### Your objective
Write out these lines exactly, starting with the first line of the records and going on through the line that contains "pyautogui.click(x=19, y=52)".

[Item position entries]
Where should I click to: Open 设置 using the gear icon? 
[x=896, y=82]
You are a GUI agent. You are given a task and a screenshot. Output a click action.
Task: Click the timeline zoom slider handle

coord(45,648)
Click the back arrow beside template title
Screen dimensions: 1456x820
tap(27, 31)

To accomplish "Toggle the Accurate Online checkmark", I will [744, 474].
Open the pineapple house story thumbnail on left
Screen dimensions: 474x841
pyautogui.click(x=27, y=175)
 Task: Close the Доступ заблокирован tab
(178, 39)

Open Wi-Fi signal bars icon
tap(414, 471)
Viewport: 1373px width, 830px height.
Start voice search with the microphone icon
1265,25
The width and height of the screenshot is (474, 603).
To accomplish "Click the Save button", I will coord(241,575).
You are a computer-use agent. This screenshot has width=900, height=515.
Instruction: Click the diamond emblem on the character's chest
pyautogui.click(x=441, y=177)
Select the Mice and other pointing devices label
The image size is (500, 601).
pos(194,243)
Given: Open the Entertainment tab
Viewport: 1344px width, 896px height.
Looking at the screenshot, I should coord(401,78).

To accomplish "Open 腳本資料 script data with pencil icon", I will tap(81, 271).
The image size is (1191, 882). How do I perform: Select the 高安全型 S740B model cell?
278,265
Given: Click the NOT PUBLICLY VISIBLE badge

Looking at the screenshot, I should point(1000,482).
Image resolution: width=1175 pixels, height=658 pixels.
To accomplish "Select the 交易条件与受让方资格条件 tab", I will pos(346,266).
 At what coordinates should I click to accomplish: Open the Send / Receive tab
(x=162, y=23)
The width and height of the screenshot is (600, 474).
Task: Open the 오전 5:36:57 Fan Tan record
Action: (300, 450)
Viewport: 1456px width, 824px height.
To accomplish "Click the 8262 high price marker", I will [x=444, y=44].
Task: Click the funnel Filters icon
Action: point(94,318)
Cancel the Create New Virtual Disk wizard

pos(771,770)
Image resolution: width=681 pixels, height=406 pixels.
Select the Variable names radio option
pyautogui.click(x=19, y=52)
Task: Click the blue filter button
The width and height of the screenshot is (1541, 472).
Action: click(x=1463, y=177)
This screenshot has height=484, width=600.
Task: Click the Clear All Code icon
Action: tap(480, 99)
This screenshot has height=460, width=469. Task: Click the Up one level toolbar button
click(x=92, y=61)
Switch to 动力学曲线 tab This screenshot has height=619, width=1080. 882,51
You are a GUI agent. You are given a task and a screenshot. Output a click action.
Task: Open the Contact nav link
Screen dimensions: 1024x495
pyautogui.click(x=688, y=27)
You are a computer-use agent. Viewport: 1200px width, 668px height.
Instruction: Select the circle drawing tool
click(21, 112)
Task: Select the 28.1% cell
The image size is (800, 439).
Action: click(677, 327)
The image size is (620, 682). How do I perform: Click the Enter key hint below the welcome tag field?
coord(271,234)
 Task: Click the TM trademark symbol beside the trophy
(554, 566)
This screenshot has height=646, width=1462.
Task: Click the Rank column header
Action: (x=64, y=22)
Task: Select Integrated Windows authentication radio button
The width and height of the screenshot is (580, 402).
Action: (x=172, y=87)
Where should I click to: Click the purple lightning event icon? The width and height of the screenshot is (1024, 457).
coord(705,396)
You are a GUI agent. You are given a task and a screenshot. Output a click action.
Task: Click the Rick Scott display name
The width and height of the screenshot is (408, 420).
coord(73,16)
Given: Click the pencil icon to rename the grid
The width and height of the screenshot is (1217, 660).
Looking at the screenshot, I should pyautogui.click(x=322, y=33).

### Response to this exercise
Where should I click to: Open 设置 using the gear icon? 
[x=896, y=82]
You are a GUI agent. You are given a task and a screenshot. Output a click action.
Task: Click the timeline zoom slider handle

coord(45,648)
Click the back arrow beside template title
Screen dimensions: 1456x820
tap(27, 31)

To accomplish "Toggle the Accurate Online checkmark", I will [744, 474].
Open the pineapple house story thumbnail on left
Screen dimensions: 474x841
pyautogui.click(x=27, y=175)
 Task: Close the Доступ заблокирован tab
(178, 39)

Open Wi-Fi signal bars icon
tap(414, 471)
Viewport: 1373px width, 830px height.
Start voice search with the microphone icon
1265,25
The width and height of the screenshot is (474, 603).
To accomplish "Click the Save button", I will coord(241,575).
You are a computer-use agent. This screenshot has width=900, height=515.
Instruction: Click the diamond emblem on the character's chest
pyautogui.click(x=441, y=177)
Select the Mice and other pointing devices label
The image size is (500, 601).
pos(194,243)
Given: Open the Entertainment tab
Viewport: 1344px width, 896px height.
Looking at the screenshot, I should coord(401,78).

To accomplish "Open 腳本資料 script data with pencil icon", I will tap(81, 271).
The image size is (1191, 882). How do I perform: Select the 高安全型 S740B model cell?
278,265
Given: Click the NOT PUBLICLY VISIBLE badge

Looking at the screenshot, I should point(1000,482).
Image resolution: width=1175 pixels, height=658 pixels.
To accomplish "Select the 交易条件与受让方资格条件 tab", I will pos(346,266).
 At what coordinates should I click to accomplish: Open the Send / Receive tab
(x=162, y=23)
The width and height of the screenshot is (600, 474).
Task: Open the 오전 5:36:57 Fan Tan record
Action: (300, 450)
Viewport: 1456px width, 824px height.
To accomplish "Click the 8262 high price marker", I will [x=444, y=44].
Task: Click the funnel Filters icon
Action: point(94,318)
Cancel the Create New Virtual Disk wizard

pos(771,770)
Image resolution: width=681 pixels, height=406 pixels.
Select the Variable names radio option
pyautogui.click(x=19, y=52)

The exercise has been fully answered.